DataCollatorForLanguageModeling is chargeable for masking randomly chosen tokens from the input sequence and preparing the labels. By default, we return the outcomes from these collators as NumPy arrays. Nevertheless, many collators also support returning these values as TensorFlow tensors if we specify return_tensor="tf". This was crucial for our data pipeline to be compatible with TPU training.
Thankfully, TensorFlow provides seamless support for reading files from a GCS bucket:
training_records = tf.io.gfile.glob(os.path.join(args.train_dataset, "*.tfrecord"))
If args.dataset incorporates the gs:// identifier, TensorFlow will understand that it must look right into a GCS bucket. Loading locally is as easy as removing the gs:// identifier. For the remainder of the information pipeline-related code, you may confer with this section within the training script.

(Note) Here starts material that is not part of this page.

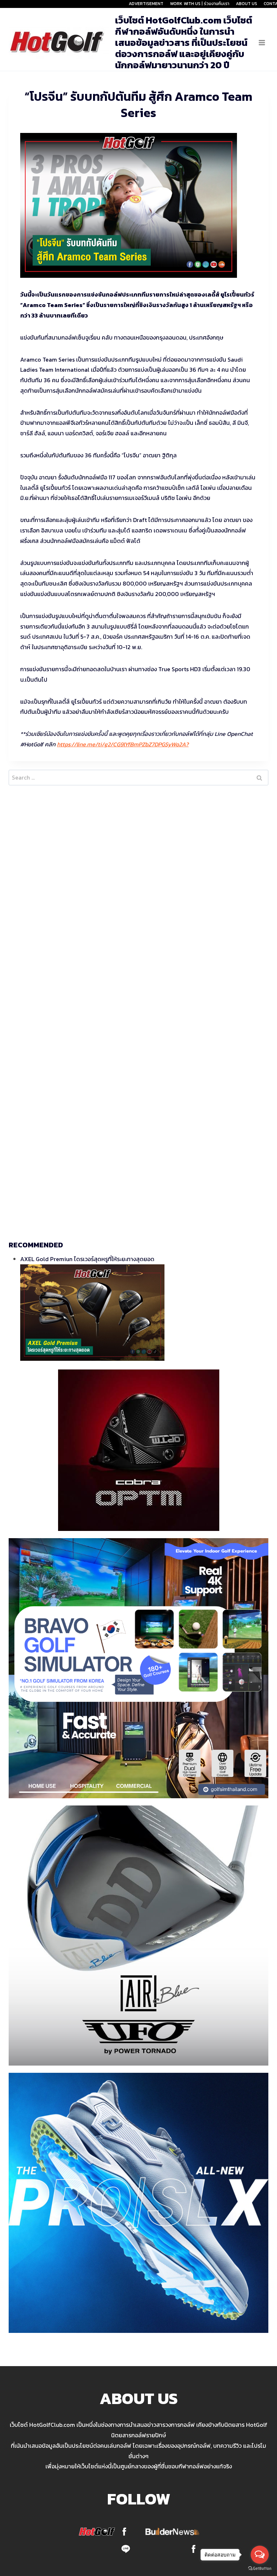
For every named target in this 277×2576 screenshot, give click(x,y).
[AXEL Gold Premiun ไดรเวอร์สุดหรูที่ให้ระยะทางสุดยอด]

Once the datasets have been prepared, the model and the optimizer have been initialized, and the model has been compiled, we are able to do the community’s favorite – model.fit(). For training, we didn’t do extensive hyperparameter tuning. We just trained it for longer with a learning rate of 1e-4. We also leveraged the PushToHubCallback for model checkpointing and syncing them with the Hub. You’ll find the hyperparameter details and a trained model here: https://huggingface.co/tf-tpu/roberta-base-epochs-500-no-wd.
Once the model is trained, running inference with it’s as easy as:
from transformers import pipeline
model_id = "tf-tpu/roberta-base-epochs-500-no-wd"
unmasker = pipeline("fill-mask", model=model_id, framework="tf")
unmasker("Goal of my life is to [MASK].")
[{'score': 0.1003185287117958,
'token': 52,
'token_str': 'be',
'sequence': 'Goal of my life is to be.'},
{'score': 0.032648514956235886,
'token': 5,
'token_str': '',
'sequence': 'Goal of my life is to .'},
{'score': 0.02152673341333866,
'token': 138,
'token_str': 'work',
'sequence': 'Goal of my life is to work.'},
{'score': 0.019547373056411743,
'token': 984,
'token_str': 'act',
'sequence': 'Goal of my life is to act.'},
{'score': 0.01939118467271328,
'token': 73,
'token_str': 'have',
'sequence': 'Goal of my life is to have.'}]
Conclusion
If there’s one thing we wish to emphasise with this instance, it’s that TPU training is powerful, scalable and simple. In reality, in case you’re already using Transformers models with TF/Keras and streaming data from tf.data, you is perhaps shocked at how little work it takes to maneuver your whole training pipeline to TPU. They’ve a popularity as somewhat arcane, high-end, complex hardware, but they’re quite approachable, and instantiating a big pod slice is certainly easier than keeping multiple GPU servers in sync!
Diversifying the hardware that state-of-the-art models are trained on goes to be critical within the 2020s, especially if the continuing GPU shortage continues. We hope that this guide gives you the tools it’s good to power cutting-edge training runs regardless of what circumstances you face.
As the nice poet GPT-4 once said:
Should you can keep your head when throughout you
Are losing theirs to GPU droughts,
And trust your code, while others doubt you,
To coach on TPUs, no second thoughts;
Should you can learn from errors, and proceed,
And optimize your aim to achieve the sky,
Yours is the trail to AI mastery,
And you may prevail, my friend, as time goes by.
Sure, it’s shamelessly ripping off Rudyard Kipling and it has no idea find out how to pronounce “drought”, but we hope you are feeling inspired regardless.